— YOUR INSTRUCTIONS —
Each record, exactly as written, should be printed again.

*** Block opens ***

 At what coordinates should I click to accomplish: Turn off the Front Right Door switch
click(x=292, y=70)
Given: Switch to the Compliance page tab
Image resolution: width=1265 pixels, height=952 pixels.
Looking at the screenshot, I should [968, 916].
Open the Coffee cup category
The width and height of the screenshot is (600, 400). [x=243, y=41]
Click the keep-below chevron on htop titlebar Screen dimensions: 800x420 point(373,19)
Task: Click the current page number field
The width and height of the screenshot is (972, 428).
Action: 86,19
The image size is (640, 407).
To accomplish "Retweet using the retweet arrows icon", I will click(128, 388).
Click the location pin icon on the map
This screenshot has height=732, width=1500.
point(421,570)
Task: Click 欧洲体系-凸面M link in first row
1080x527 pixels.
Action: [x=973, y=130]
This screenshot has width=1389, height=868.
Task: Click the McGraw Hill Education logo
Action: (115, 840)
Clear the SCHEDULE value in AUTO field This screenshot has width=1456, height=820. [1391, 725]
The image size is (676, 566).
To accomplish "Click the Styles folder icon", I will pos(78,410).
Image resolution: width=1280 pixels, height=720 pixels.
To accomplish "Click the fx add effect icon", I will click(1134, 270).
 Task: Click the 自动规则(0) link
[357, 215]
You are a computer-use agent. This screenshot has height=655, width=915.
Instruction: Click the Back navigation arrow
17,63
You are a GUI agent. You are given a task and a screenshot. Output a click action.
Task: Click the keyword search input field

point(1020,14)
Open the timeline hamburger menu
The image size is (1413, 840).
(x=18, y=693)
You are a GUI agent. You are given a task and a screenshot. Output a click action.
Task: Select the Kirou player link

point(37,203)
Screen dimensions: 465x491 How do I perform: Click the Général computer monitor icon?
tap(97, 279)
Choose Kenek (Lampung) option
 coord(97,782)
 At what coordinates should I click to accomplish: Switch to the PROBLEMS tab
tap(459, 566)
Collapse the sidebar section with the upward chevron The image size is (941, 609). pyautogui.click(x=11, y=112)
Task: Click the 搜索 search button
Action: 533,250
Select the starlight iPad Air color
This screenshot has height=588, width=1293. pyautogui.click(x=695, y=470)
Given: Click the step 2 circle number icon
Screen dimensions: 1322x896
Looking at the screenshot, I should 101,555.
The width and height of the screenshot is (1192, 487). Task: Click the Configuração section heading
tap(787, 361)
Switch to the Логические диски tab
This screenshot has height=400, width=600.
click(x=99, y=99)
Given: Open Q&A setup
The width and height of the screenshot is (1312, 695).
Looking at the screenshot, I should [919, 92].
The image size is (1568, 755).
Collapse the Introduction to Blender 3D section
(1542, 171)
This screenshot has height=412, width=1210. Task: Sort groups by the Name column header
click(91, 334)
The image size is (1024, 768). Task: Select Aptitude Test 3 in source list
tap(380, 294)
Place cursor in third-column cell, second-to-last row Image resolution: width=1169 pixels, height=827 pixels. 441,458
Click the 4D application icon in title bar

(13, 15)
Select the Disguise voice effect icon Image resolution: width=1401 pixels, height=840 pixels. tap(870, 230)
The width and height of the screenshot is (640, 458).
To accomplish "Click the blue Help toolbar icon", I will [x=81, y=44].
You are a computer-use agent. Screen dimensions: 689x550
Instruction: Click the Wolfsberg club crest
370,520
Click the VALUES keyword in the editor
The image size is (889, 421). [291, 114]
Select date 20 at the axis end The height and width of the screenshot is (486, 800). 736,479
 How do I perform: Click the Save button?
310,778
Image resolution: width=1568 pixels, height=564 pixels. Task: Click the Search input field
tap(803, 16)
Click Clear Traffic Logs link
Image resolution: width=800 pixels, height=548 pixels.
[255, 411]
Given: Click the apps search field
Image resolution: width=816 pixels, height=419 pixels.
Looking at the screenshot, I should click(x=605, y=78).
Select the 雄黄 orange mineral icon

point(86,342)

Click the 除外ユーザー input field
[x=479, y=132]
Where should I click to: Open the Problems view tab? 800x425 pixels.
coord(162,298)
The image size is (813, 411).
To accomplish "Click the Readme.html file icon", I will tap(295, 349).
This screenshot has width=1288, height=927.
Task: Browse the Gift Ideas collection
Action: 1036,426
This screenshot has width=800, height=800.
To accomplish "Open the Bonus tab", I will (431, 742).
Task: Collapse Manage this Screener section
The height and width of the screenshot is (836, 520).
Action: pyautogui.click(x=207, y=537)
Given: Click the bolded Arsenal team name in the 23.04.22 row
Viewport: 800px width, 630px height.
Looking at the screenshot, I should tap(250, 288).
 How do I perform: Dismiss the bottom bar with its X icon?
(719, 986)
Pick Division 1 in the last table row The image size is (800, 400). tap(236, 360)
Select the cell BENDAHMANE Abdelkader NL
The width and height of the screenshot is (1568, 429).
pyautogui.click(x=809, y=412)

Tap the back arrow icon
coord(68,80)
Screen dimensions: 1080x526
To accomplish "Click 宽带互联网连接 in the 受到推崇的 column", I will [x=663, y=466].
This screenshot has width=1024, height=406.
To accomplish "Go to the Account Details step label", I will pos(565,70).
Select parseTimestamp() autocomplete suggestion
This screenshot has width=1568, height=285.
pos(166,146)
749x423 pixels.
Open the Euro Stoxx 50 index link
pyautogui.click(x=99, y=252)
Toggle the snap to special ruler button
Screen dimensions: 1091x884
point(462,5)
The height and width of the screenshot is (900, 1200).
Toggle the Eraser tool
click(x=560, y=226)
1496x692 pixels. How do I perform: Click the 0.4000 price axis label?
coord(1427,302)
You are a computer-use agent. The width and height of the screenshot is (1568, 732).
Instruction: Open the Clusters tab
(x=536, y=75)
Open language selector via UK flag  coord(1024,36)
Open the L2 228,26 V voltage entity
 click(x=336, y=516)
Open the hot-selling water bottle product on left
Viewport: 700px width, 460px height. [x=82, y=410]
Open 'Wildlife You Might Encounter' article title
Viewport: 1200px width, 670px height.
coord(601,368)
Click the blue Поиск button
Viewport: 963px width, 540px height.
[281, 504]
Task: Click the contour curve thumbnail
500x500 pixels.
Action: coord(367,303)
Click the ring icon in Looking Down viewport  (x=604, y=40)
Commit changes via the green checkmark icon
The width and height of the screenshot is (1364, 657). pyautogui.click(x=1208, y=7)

*** Block closes ***

— EXERCISE RESULT —
 At what coordinates should I click to accomplish: Turn off the Front Right Door switch
click(x=292, y=70)
Given: Switch to the Compliance page tab
Image resolution: width=1265 pixels, height=952 pixels.
Looking at the screenshot, I should [968, 916].
Open the Coffee cup category
The width and height of the screenshot is (600, 400). [x=243, y=41]
Click the keep-below chevron on htop titlebar Screen dimensions: 800x420 point(373,19)
Task: Click the current page number field
The width and height of the screenshot is (972, 428).
Action: 86,19
The image size is (640, 407).
To accomplish "Retweet using the retweet arrows icon", I will click(128, 388).
Click the location pin icon on the map
This screenshot has height=732, width=1500.
point(421,570)
Task: Click 欧洲体系-凸面M link in first row
1080x527 pixels.
Action: [x=973, y=130]
This screenshot has width=1389, height=868.
Task: Click the McGraw Hill Education logo
Action: (115, 840)
Clear the SCHEDULE value in AUTO field This screenshot has width=1456, height=820. [1391, 725]
The image size is (676, 566).
To accomplish "Click the Styles folder icon", I will pos(78,410).
Image resolution: width=1280 pixels, height=720 pixels.
To accomplish "Click the fx add effect icon", I will click(1134, 270).
 Task: Click the 自动规则(0) link
[357, 215]
You are a computer-use agent. This screenshot has height=655, width=915.
Instruction: Click the Back navigation arrow
17,63
You are a GUI agent. You are given a task and a screenshot. Output a click action.
Task: Click the keyword search input field

point(1020,14)
Open the timeline hamburger menu
The image size is (1413, 840).
(x=18, y=693)
You are a GUI agent. You are given a task and a screenshot. Output a click action.
Task: Select the Kirou player link

point(37,203)
Screen dimensions: 465x491 How do I perform: Click the Général computer monitor icon?
tap(97, 279)
Choose Kenek (Lampung) option
 coord(97,782)
 At what coordinates should I click to accomplish: Switch to the PROBLEMS tab
tap(459, 566)
Collapse the sidebar section with the upward chevron The image size is (941, 609). pyautogui.click(x=11, y=112)
Task: Click the 搜索 search button
Action: 533,250
Select the starlight iPad Air color
This screenshot has height=588, width=1293. pyautogui.click(x=695, y=470)
Given: Click the step 2 circle number icon
Screen dimensions: 1322x896
Looking at the screenshot, I should 101,555.
The width and height of the screenshot is (1192, 487). Task: Click the Configuração section heading
tap(787, 361)
Switch to the Логические диски tab
This screenshot has height=400, width=600.
click(x=99, y=99)
Given: Open Q&A setup
The width and height of the screenshot is (1312, 695).
Looking at the screenshot, I should [919, 92].
The image size is (1568, 755).
Collapse the Introduction to Blender 3D section
(1542, 171)
This screenshot has height=412, width=1210. Task: Sort groups by the Name column header
click(91, 334)
The image size is (1024, 768). Task: Select Aptitude Test 3 in source list
tap(380, 294)
Place cursor in third-column cell, second-to-last row Image resolution: width=1169 pixels, height=827 pixels. 441,458
Click the 4D application icon in title bar

(13, 15)
Select the Disguise voice effect icon Image resolution: width=1401 pixels, height=840 pixels. tap(870, 230)
The width and height of the screenshot is (640, 458).
To accomplish "Click the blue Help toolbar icon", I will [x=81, y=44].
You are a computer-use agent. Screen dimensions: 689x550
Instruction: Click the Wolfsberg club crest
370,520
Click the VALUES keyword in the editor
The image size is (889, 421). [291, 114]
Select date 20 at the axis end The height and width of the screenshot is (486, 800). 736,479
 How do I perform: Click the Save button?
310,778
Image resolution: width=1568 pixels, height=564 pixels. Task: Click the Search input field
tap(803, 16)
Click Clear Traffic Logs link
Image resolution: width=800 pixels, height=548 pixels.
[255, 411]
Given: Click the apps search field
Image resolution: width=816 pixels, height=419 pixels.
Looking at the screenshot, I should click(x=605, y=78).
Select the 雄黄 orange mineral icon

point(86,342)

Click the 除外ユーザー input field
[x=479, y=132]
Where should I click to: Open the Problems view tab? 800x425 pixels.
coord(162,298)
The image size is (813, 411).
To accomplish "Click the Readme.html file icon", I will tap(295, 349).
This screenshot has width=1288, height=927.
Task: Browse the Gift Ideas collection
Action: 1036,426
This screenshot has width=800, height=800.
To accomplish "Open the Bonus tab", I will (431, 742).
Task: Collapse Manage this Screener section
The height and width of the screenshot is (836, 520).
Action: pyautogui.click(x=207, y=537)
Given: Click the bolded Arsenal team name in the 23.04.22 row
Viewport: 800px width, 630px height.
Looking at the screenshot, I should tap(250, 288).
 How do I perform: Dismiss the bottom bar with its X icon?
(719, 986)
Pick Division 1 in the last table row The image size is (800, 400). tap(236, 360)
Select the cell BENDAHMANE Abdelkader NL
The width and height of the screenshot is (1568, 429).
pyautogui.click(x=809, y=412)

Tap the back arrow icon
coord(68,80)
Screen dimensions: 1080x526
To accomplish "Click 宽带互联网连接 in the 受到推崇的 column", I will [x=663, y=466].
This screenshot has width=1024, height=406.
To accomplish "Go to the Account Details step label", I will pos(565,70).
Select parseTimestamp() autocomplete suggestion
This screenshot has width=1568, height=285.
pos(166,146)
749x423 pixels.
Open the Euro Stoxx 50 index link
pyautogui.click(x=99, y=252)
Toggle the snap to special ruler button
Screen dimensions: 1091x884
point(462,5)
The height and width of the screenshot is (900, 1200).
Toggle the Eraser tool
click(x=560, y=226)
1496x692 pixels. How do I perform: Click the 0.4000 price axis label?
coord(1427,302)
You are a computer-use agent. The width and height of the screenshot is (1568, 732).
Instruction: Open the Clusters tab
(x=536, y=75)
Open language selector via UK flag  coord(1024,36)
Open the L2 228,26 V voltage entity
 click(x=336, y=516)
Open the hot-selling water bottle product on left
Viewport: 700px width, 460px height. [x=82, y=410]
Open 'Wildlife You Might Encounter' article title
Viewport: 1200px width, 670px height.
coord(601,368)
Click the blue Поиск button
Viewport: 963px width, 540px height.
[281, 504]
Task: Click the contour curve thumbnail
500x500 pixels.
Action: coord(367,303)
Click the ring icon in Looking Down viewport  (x=604, y=40)
Commit changes via the green checkmark icon
The width and height of the screenshot is (1364, 657). pyautogui.click(x=1208, y=7)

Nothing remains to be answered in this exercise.